### Text block
———

Anyway, this girl is following the apostles wherever they go and saying who they are, “These men are servants of the Most High God, who proclaim to you the way of salvation.” They start to annoy Paul. Just between the two of us, I don’t think it was hard to annoy Paul. I, on the other hand – unlike Paul, would have loved the free publicity. Go figure. Anyway, Paul casts out the demon that causes this problem, and in the process ruins her ability to tell the future, thus depriving her owners of their livelihood.
Do you see what’s wrong here? If the apostles had gone around asking for donations for Mental Health, no one would have minded. But instead, they start messing with the economy. They deprive some people of their way of making a living.
So the owners of the slave girl go to the police, who come and arrest the disciples. They beat them with rods, and not lightly either, then throw them in the pokey.
“Come on, Paul. You SHOULD have met with girl’s owners first, tried persuading them to let you heal her. They might have listened. You probably could have worked it out. But you rush in there and just heal her, and now everyone is mad, your in jail, and what good do you think you’ve done your cause?”
“Do you have to disturb the peace?”
How many churches would ever be accused of disturbing the peace because of their work? Or of being rash in service?
Well, as much of a mess as they made of things, at least one person comes out ahead – the slave girl is now freed of her mental illness. I guess that’s something.
So they go to jail and they do what the church always does – they sing hymns and pray. In jail. Singing hymns and praying. In deepest part of the prison they are together, feet and hands in stocks, singing hymns.
Then, as often happened in that part of the world, there was an earthquake, and the jarring of the prison sets the apostles free – doors open, stocks separate freeing limbs. Hallelujah!
But the jailer moans. You see, in ancient Rome, if you are the guard and if the prisoners get free on your watch, it’s all over. Rather than face court martial and the humiliation of being killed by one of his friends in the guard, he draws his sword to take his own life.
But Paul, seeing this, cries out, “Whoa, whoa, whoa! Don’t kill yourself, we’re all here man. See for yourself!”
And the guard, overcome by this unnatural behavior, falls at their feet and asks, “Men, what must I do to be saved?” “Believe in the Lord Jesus and you will be saved, and your household.” And they baptized him.
Two saved. The girl and the jailer. Not a bad day’s work all in all. And all it cost was a public beating, trial and imprisonment.

———

### Given data
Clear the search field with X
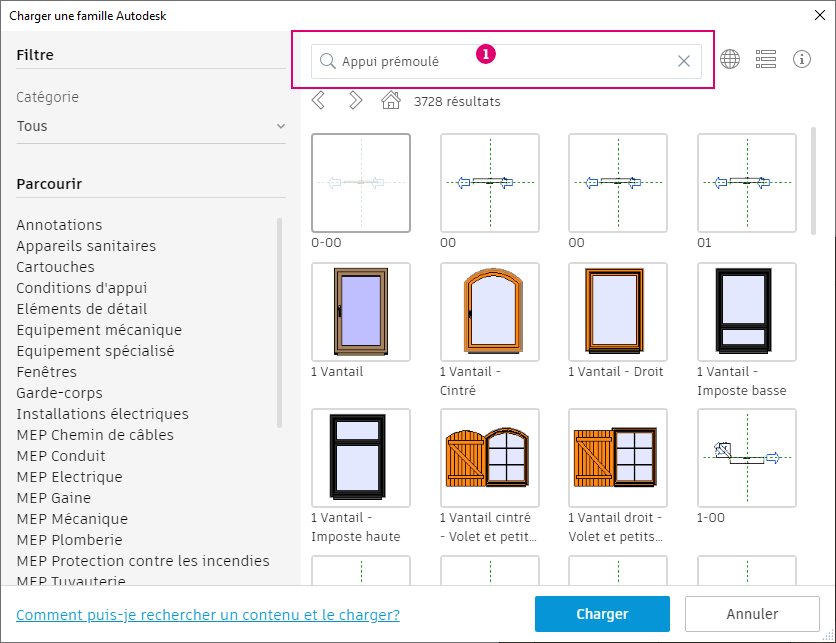The height and width of the screenshot is (643, 836). click(x=684, y=61)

———

### Work to do
[1] Return the part of the sermon excerpt that opens with the words containing "Well, as much" and closes with "freeing limbs. Hallelujah!", copied word for word.
[2] Take the sermon about Paul, the slave girl, and the jailer further, starting right after its last sentence.
The data above comes from a separate source.

### Answer list
[1]
Well, as much of a mess as they made of things, at least one person comes out ahead – the slave girl is now freed of her mental illness. I guess that’s something.
So they go to jail and they do what the church always does – they sing hymns and pray. In jail. Singing hymns and praying. In deepest part of the prison they are together, feet and hands in stocks, singing hymns.
Then, as often happened in that part of the world, there was an earthquake, and the jarring of the prison sets the apostles free – doors open, stocks separate freeing limbs. Hallelujah!

[2]
Maybe Christians all need to ask, “What would be different about me if I didn’t belong to Jesus Christ?” How long would my list be? What has changed about me because God’s Spirit now lives inside me?
In a former church, a young couple worked in the same manufacturing plant. They had good jobs – well paid, especially for that part of the country. But they struggled with their work. They made guidance systems for missiles. They said often that they had a hard time reconciling how they earned their livings to what God expected of them. Eventually they quit and found other work. A cynic might say, “How foolish to give up those good paying jobs. Someone else will just take your place and there will be just as many missiles.” “Yes, but, I have to answer to God for my life and how I use it. I cannot answer for anyone else, only myself.”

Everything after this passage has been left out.